One dollar of every eight produced by the American economy is now spent on health care, a level no other nation approaches. The health care costs in the federal budget, including Medicare and Medicaid, are the fastest growing categories of federal spending - surpassed only by the ballooning interest on the national debt. All agree that the increases are unsustainable. BUSH

Seeks to cut costs but with minimal central government control over the health care market. He proposes to:

Reform medical malpractice laws to cut the liability of doctors and hospitals. The Bush administration estimates that at least $21 billion a year is spent on defensive medicine, work which is medically unnecessary but protects the physician from legal action.

Promote the use of coordinated care in state Medicaid programs, for better prevention and more efficient choices of treatment. Promote individual responsibility for health maintenance and disease prevention, since reducing the need for medical intervention cuts costs.

Limit increases in premium costs. Allow the self-employed to deduct the full cost of their insurance premiums. Reduce administrative costs, cut government mandates to allow more insurer flexibility, and reduce insurance paperwork. CLINTON

Promises to contain costs so that they rise no faster than wages, thus saving Americans $700 billion over the next eight years. He proposes to:

Limit total consumer spending on health through a national health budget and state-level budgets set by health boards.

Promote a variety of local health-care networks - organized systems of insurers, clinics, hospitals, and doctors - that charge fixed fees for each consumer's total care. States would cap the fees to meet their total spending targets.

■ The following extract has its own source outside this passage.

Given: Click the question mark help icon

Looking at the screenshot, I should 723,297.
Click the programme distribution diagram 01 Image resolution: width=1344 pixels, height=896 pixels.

For insurers not organized into full-service networks, states would set fees permitted for each medical service rendered. Would set up government-sponsored purchasing groups to give individuals and small companies better buying power for health insurance policies. Would reform malpractice laws to get more cases out of the courts and into more efficient dispute resolution forums. PEROT

In the short term, he writes, "a cost containment and prevention program should be developed immediately." He offers no further guidance. In the long term, he proposes a National Health Board to oversee cost containment and overall reforms. He would also ask states to prepare comprehensive reforms that meet cost-containment targets. He would then give states the flexibility from federal rules to start pilot programs.